Section 3.06. Consents and Approvals. No governmental approvals and no notifications, filings or registrations to or with any governmental authority or any other person is or will be necessary for the valid execution and delivery by the Seller of this Agreement and the other documents contemplated hereby or the consummation of the transactions contemplated hereby or thereby, or the enforceability hereof or thereof, other than those which have been obtained or made and are in full force and effect.
Section 3.07. Litigation. There are no, and have not been any, actions, suits, proceedings (including any arbitration proceedings), orders, investigations or claims pending or, to the Seller’s knowledge, threatened against or affecting Seller that contest, or would have the effect of contesting, the validity of this Agreement or the transactions contemplated hereby.

▸ **Jobs**
**a)** Under Section 3.06 of the contract excerpt, which governmental approvals, notifications, filings or registrations are excepted from the statement that none is necessary?
**b)** Quote the contract excerpt word for word, starting at "Section 3.06. Consents" and ending at "force and effect.".
**c)** List every kind of matter that Section 3.07 of the contract excerpt names as not pending or threatened against the Seller.

▸ **Information supplied**
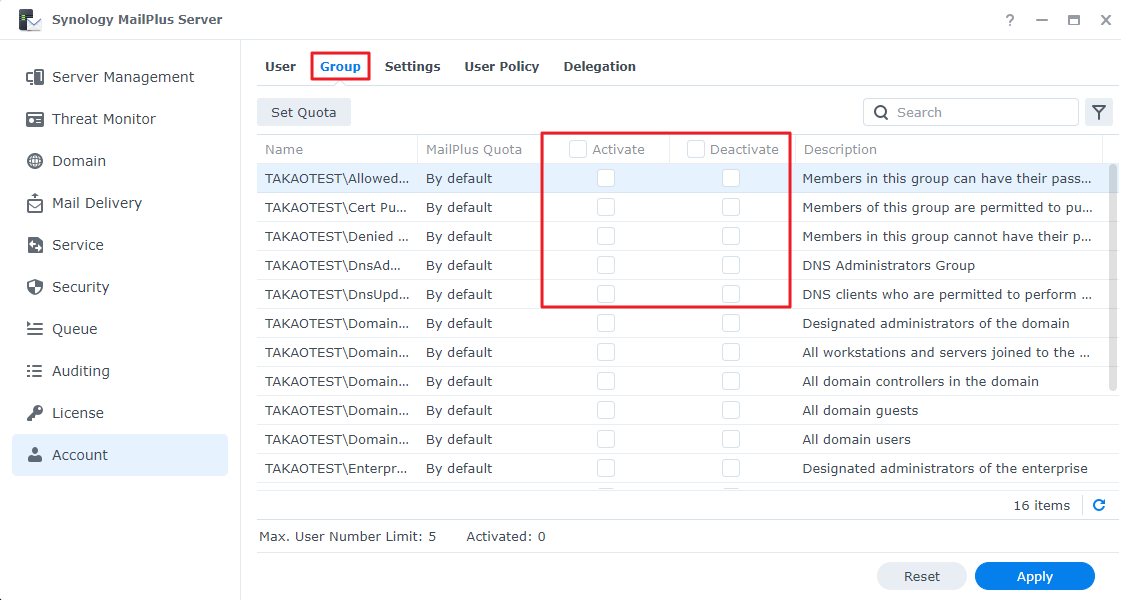Check Deactivate for all groups

(x=694, y=148)
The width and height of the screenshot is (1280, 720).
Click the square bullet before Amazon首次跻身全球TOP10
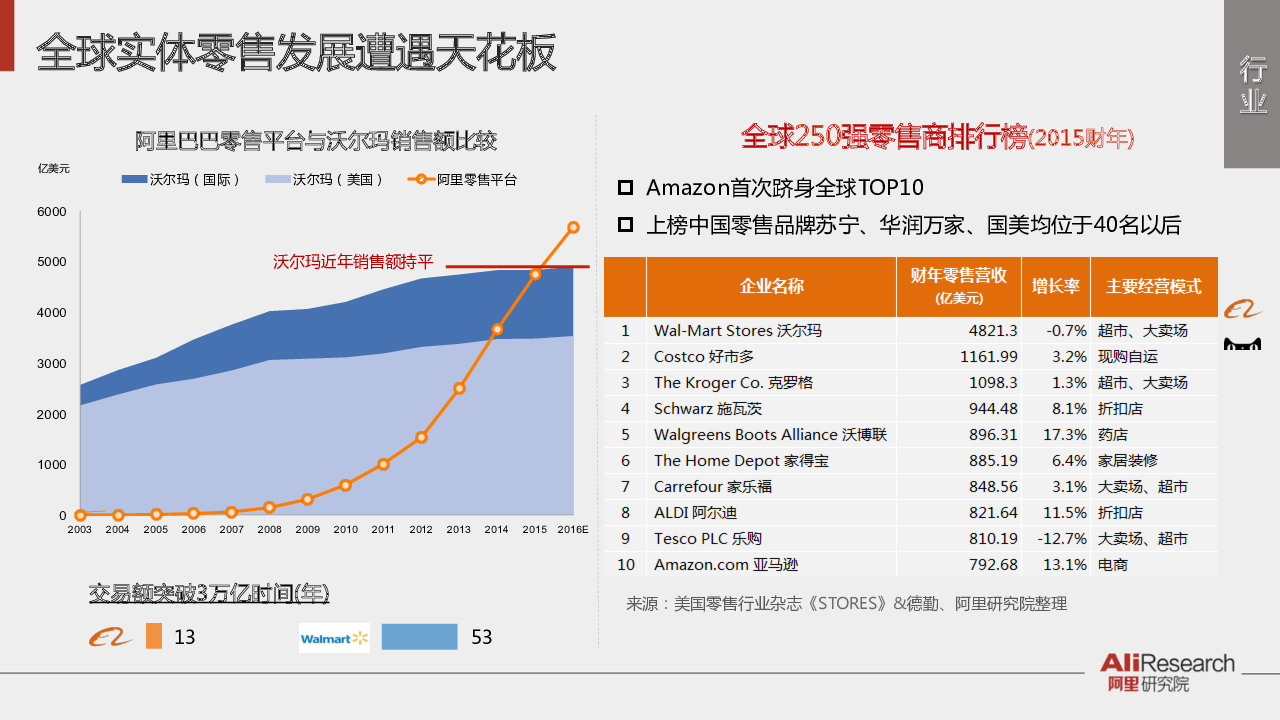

▸ **Solution list**
**a)** Those which have been obtained or made and are in full force and effect.

**b)**
Section 3.06. Consents and Approvals. No governmental approvals and no notifications, filings or registrations to or with any governmental authority or any other person is or will be necessary for the valid execution and delivery by the Seller of this Agreement and the other documents contemplated hereby or the consummation of the transactions contemplated hereby or thereby, or the enforceability hereof or thereof, other than those which have been obtained or made and are in full force and effect.

**c)**
- actions
- suits
- proceedings (including any arbitration proceedings)
- orders
- investigations
- claims